When it comes to Chris Roe’s directorial debut, Cemetery Tales Presents: A Tale of Two Sisters, if I had run across it on television without knowing a single thing about it, I’d swear it was the genuine article in terms of being filmed during a far more golden time. When Tinseltown was alive and stars were as big as any of the studios that they worked for.
Set in 1949, the film tells the tale of an aging Hollywood star who woefully finds herself enduring the one-year anniversary of her twin sister’s tragic death. The loss has left her scarred, scared, and thoroughly scattered.

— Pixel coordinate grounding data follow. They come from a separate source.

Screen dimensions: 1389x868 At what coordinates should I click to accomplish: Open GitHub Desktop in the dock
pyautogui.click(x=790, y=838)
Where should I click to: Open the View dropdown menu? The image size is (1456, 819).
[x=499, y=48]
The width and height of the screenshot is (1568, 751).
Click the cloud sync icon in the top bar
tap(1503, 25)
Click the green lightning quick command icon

Unfortunately for her, grief isn’t the only thing that she’ll have to contend with on this dark day, as a horrid sliver of truth is waiting just around the corner for her.
It’s simple storytelling for sure, but it’s also firing on every single cylinder, and when that happens, even the thinnest of plots can become some of the most engaging experiences you’re likely to have. Between the exemplary performance of an impossibly glamorous Traci Lords, an elegant score, and director Roe’s ridiculous attention to detail when it comes to capturing this era, Cemetery Tales Presents: A Tale of Two Sisters plays like a genuine cross between Whatever Happened to Baby Jane? and Serling’s seminal television show.
Another shining star here is the locale. Roe utilizes the raw beauty of his main set piece – the home once owned by James Whale (Frankenstein, The Old Dark House, The Invisible Man) – for all it’s worth. All of these components complement each other, combining in a near perfect illusion.
When it comes to Cemetery Tales, one thing is frightfully obvious about this 20-minute short film: Every death has a tale, and more stories like this are literally screaming to be told. This is a must-see for any genre fan looking to recapture that classic chilling magic of days gone by.